**MATERIAL FOR THIS TASK:**
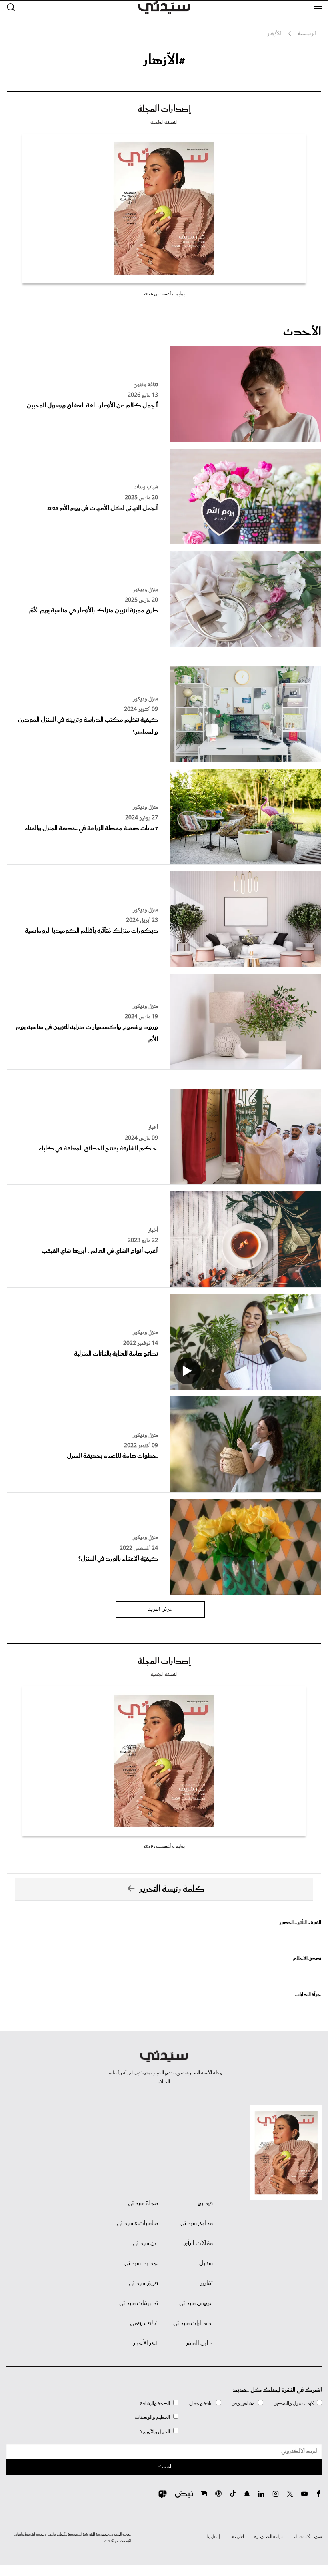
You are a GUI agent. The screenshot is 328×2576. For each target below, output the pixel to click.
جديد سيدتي (141, 2263)
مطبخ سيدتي (196, 2223)
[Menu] (318, 6)
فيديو (205, 2203)
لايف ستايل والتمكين (294, 2403)
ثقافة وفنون (146, 385)
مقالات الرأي (198, 2243)
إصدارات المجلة (164, 109)
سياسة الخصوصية (269, 2536)
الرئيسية (306, 34)
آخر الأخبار (145, 2343)
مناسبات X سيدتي (137, 2223)
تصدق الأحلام (307, 1958)
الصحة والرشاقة (155, 2403)
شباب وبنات (146, 487)
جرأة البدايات (308, 1994)
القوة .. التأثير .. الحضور (300, 1922)
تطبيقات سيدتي (138, 2303)
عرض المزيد (160, 1609)
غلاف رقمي (144, 2323)
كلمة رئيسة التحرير (172, 1889)
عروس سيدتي (196, 2303)
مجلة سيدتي (143, 2203)
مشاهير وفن (243, 2403)
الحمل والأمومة (155, 2432)
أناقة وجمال (201, 2403)
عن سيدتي (145, 2243)
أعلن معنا (237, 2536)
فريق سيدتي (143, 2283)
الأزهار (274, 34)
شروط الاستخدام (308, 2536)
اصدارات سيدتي (193, 2323)
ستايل (206, 2263)
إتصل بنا (213, 2536)
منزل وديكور (145, 590)
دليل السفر (199, 2343)
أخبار (153, 1127)
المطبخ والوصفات (152, 2417)
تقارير (206, 2283)
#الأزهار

**WHAT IS REQUIRED:**
Please go line by line through the records above, copying each one that holds the string "سيدتي".

**TASK ANSWER:**
جديد سيدتي (141, 2263)
مطبخ سيدتي (196, 2223)
مناسبات X سيدتي (137, 2223)
تطبيقات سيدتي (138, 2303)
عروس سيدتي (196, 2303)
مجلة سيدتي (143, 2203)
عن سيدتي (145, 2243)
فريق سيدتي (143, 2283)
اصدارات سيدتي (193, 2323)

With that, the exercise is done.